When he knocked, they looked up. The plumper of the two women was the one who opened the door to him. He asked her if he could have a word, and she said yes, of course, do come in, officer. They were just about to go home for the day and he was lucky to catch them still at it.

He stepped inside. At once he saw the large yellow cart parked in a corner. “Mr. Sandwich” was painted neatly on it, along with a cartoon figure of a filled baguette with crusty face, top hat, spindly arms, and legs. This would be Robbie Kilfoyle’s delivery cart. Kilfoyle himself, along with his bicycle, would be long gone for the day.

Nkata introduced himself to the two women who told him in turn they were Clara Maxwell and daughter Val.
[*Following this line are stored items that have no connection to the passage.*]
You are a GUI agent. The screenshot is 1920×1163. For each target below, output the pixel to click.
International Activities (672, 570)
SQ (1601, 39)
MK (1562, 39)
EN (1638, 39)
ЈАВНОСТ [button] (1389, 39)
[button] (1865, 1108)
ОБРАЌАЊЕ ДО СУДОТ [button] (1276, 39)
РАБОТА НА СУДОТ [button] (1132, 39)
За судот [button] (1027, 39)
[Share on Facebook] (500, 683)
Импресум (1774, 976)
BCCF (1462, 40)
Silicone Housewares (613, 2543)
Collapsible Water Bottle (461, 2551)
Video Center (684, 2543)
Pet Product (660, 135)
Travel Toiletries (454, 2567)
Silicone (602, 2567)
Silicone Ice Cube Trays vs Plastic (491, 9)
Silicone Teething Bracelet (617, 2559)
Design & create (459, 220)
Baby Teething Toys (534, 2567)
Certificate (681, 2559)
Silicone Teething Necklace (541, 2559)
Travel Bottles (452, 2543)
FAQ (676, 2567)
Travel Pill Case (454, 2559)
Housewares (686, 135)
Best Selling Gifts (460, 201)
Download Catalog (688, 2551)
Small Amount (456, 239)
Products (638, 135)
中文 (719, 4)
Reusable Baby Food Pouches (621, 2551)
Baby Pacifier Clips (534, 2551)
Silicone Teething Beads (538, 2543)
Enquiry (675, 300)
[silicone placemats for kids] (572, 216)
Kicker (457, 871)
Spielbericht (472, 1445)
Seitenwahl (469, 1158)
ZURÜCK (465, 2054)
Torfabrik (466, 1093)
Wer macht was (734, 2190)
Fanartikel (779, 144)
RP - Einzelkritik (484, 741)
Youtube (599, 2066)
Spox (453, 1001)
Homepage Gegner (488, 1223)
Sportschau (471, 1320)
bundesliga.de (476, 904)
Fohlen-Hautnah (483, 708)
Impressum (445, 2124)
This bit of information was something of a surprise, since the two looked more like sisters than they did parent and child, a circumstance caused not so much by Clara’s youthful looks—of which there were none to speak of—as by Val’s dowdy dress sense and drooping figure. Nkata adjusted to the information and nodded in a friendly fashion. In return, Val kept her distance behind the counter, where she did as much lurking as she did cleaning. Her glance kept shifting from Nkata to her mother and back again, while Clara established herself as spokeswoman for the two.